- [TASK INSTRUCTIONS]: Below is a set of entries; give all of them again exactly.

- [INFORMATION SHOWN]:
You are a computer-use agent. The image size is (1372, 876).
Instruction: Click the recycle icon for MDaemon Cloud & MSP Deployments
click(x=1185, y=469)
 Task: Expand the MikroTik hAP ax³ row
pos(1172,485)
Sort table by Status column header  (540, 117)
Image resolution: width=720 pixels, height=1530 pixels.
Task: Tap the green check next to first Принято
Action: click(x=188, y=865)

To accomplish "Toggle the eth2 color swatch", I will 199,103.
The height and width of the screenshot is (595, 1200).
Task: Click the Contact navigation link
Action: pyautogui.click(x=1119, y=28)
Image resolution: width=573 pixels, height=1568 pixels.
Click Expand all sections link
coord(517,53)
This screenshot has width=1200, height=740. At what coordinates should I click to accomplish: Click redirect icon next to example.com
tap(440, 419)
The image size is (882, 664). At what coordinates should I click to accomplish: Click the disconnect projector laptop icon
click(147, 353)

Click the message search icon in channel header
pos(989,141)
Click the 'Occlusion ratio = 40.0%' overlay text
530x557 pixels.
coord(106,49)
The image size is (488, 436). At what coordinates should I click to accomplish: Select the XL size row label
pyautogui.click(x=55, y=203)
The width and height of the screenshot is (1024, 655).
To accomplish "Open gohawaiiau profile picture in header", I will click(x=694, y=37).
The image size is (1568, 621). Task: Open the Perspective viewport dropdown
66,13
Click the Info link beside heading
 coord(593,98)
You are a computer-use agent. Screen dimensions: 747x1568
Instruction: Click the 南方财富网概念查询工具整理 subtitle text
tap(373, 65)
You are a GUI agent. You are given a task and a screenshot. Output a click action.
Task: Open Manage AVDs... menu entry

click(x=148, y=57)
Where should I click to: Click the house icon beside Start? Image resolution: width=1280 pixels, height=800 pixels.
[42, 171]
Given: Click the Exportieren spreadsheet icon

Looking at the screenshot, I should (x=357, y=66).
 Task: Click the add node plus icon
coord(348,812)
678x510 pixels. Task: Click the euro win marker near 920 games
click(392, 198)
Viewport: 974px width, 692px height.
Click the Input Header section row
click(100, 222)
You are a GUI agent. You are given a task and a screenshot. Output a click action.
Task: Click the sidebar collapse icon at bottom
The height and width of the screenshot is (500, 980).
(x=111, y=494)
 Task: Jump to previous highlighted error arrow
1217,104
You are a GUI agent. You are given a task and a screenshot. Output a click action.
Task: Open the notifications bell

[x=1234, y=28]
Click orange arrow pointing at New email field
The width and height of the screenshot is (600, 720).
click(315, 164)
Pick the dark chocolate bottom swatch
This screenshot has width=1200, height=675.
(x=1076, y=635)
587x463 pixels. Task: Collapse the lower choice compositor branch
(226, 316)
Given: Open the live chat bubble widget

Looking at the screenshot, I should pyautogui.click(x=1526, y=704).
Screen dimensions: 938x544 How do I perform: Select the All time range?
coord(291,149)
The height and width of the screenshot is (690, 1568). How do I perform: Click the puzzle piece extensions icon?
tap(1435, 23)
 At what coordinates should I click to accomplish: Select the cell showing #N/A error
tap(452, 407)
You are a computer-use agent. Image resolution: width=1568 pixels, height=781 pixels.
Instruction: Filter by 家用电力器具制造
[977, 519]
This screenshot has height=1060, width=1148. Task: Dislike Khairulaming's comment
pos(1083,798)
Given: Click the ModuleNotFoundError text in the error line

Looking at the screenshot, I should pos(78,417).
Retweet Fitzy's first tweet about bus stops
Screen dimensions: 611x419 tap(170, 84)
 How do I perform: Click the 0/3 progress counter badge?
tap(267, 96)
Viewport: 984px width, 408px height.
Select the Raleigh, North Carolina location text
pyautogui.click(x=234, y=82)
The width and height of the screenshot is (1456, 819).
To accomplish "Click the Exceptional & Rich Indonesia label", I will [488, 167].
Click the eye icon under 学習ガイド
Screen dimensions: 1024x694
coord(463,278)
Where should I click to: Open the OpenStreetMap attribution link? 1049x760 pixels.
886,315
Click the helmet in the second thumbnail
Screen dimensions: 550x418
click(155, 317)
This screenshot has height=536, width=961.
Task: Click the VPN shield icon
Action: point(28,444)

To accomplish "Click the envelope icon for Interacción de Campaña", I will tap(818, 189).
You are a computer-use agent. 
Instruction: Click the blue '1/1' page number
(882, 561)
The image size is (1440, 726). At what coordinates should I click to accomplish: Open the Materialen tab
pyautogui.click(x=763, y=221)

- [TASK SOLUTION]:
You are a computer-use agent. The image size is (1372, 876).
Instruction: Click the recycle icon for MDaemon Cloud & MSP Deployments
click(x=1185, y=469)
 Task: Expand the MikroTik hAP ax³ row
pos(1172,485)
Sort table by Status column header  (540, 117)
Image resolution: width=720 pixels, height=1530 pixels.
Task: Tap the green check next to first Принято
Action: click(x=188, y=865)

To accomplish "Toggle the eth2 color swatch", I will 199,103.
The height and width of the screenshot is (595, 1200).
Task: Click the Contact navigation link
Action: pyautogui.click(x=1119, y=28)
Image resolution: width=573 pixels, height=1568 pixels.
Click Expand all sections link
coord(517,53)
This screenshot has width=1200, height=740. At what coordinates should I click to accomplish: Click redirect icon next to example.com
tap(440, 419)
The image size is (882, 664). At what coordinates should I click to accomplish: Click the disconnect projector laptop icon
click(147, 353)

Click the message search icon in channel header
pos(989,141)
Click the 'Occlusion ratio = 40.0%' overlay text
530x557 pixels.
coord(106,49)
The image size is (488, 436). At what coordinates should I click to accomplish: Select the XL size row label
pyautogui.click(x=55, y=203)
The width and height of the screenshot is (1024, 655).
To accomplish "Open gohawaiiau profile picture in header", I will click(x=694, y=37).
The image size is (1568, 621). Task: Open the Perspective viewport dropdown
66,13
Click the Info link beside heading
 coord(593,98)
You are a computer-use agent. Screen dimensions: 747x1568
Instruction: Click the 南方财富网概念查询工具整理 subtitle text
tap(373, 65)
You are a GUI agent. You are given a task and a screenshot. Output a click action.
Task: Open Manage AVDs... menu entry

click(x=148, y=57)
Where should I click to: Click the house icon beside Start? Image resolution: width=1280 pixels, height=800 pixels.
[42, 171]
Given: Click the Exportieren spreadsheet icon

Looking at the screenshot, I should (x=357, y=66).
 Task: Click the add node plus icon
coord(348,812)
678x510 pixels. Task: Click the euro win marker near 920 games
click(392, 198)
Viewport: 974px width, 692px height.
Click the Input Header section row
click(100, 222)
You are a GUI agent. You are given a task and a screenshot. Output a click action.
Task: Click the sidebar collapse icon at bottom
The height and width of the screenshot is (500, 980).
(x=111, y=494)
 Task: Jump to previous highlighted error arrow
1217,104
You are a GUI agent. You are given a task and a screenshot. Output a click action.
Task: Open the notifications bell

[x=1234, y=28]
Click orange arrow pointing at New email field
The width and height of the screenshot is (600, 720).
click(315, 164)
Pick the dark chocolate bottom swatch
This screenshot has width=1200, height=675.
(x=1076, y=635)
587x463 pixels. Task: Collapse the lower choice compositor branch
(226, 316)
Given: Open the live chat bubble widget

Looking at the screenshot, I should pyautogui.click(x=1526, y=704).
Screen dimensions: 938x544 How do I perform: Select the All time range?
coord(291,149)
The height and width of the screenshot is (690, 1568). How do I perform: Click the puzzle piece extensions icon?
tap(1435, 23)
 At what coordinates should I click to accomplish: Select the cell showing #N/A error
tap(452, 407)
You are a computer-use agent. Image resolution: width=1568 pixels, height=781 pixels.
Instruction: Filter by 家用电力器具制造
[977, 519]
This screenshot has height=1060, width=1148. Task: Dislike Khairulaming's comment
pos(1083,798)
Given: Click the ModuleNotFoundError text in the error line

Looking at the screenshot, I should pos(78,417).
Retweet Fitzy's first tweet about bus stops
Screen dimensions: 611x419 tap(170, 84)
 How do I perform: Click the 0/3 progress counter badge?
tap(267, 96)
Viewport: 984px width, 408px height.
Select the Raleigh, North Carolina location text
pyautogui.click(x=234, y=82)
The width and height of the screenshot is (1456, 819).
To accomplish "Click the Exceptional & Rich Indonesia label", I will [488, 167].
Click the eye icon under 学習ガイド
Screen dimensions: 1024x694
coord(463,278)
Where should I click to: Open the OpenStreetMap attribution link? 1049x760 pixels.
886,315
Click the helmet in the second thumbnail
Screen dimensions: 550x418
click(155, 317)
This screenshot has height=536, width=961.
Task: Click the VPN shield icon
Action: point(28,444)

To accomplish "Click the envelope icon for Interacción de Campaña", I will tap(818, 189).
You are a computer-use agent. 
Instruction: Click the blue '1/1' page number
(882, 561)
The image size is (1440, 726). At what coordinates should I click to accomplish: Open the Materialen tab
pyautogui.click(x=763, y=221)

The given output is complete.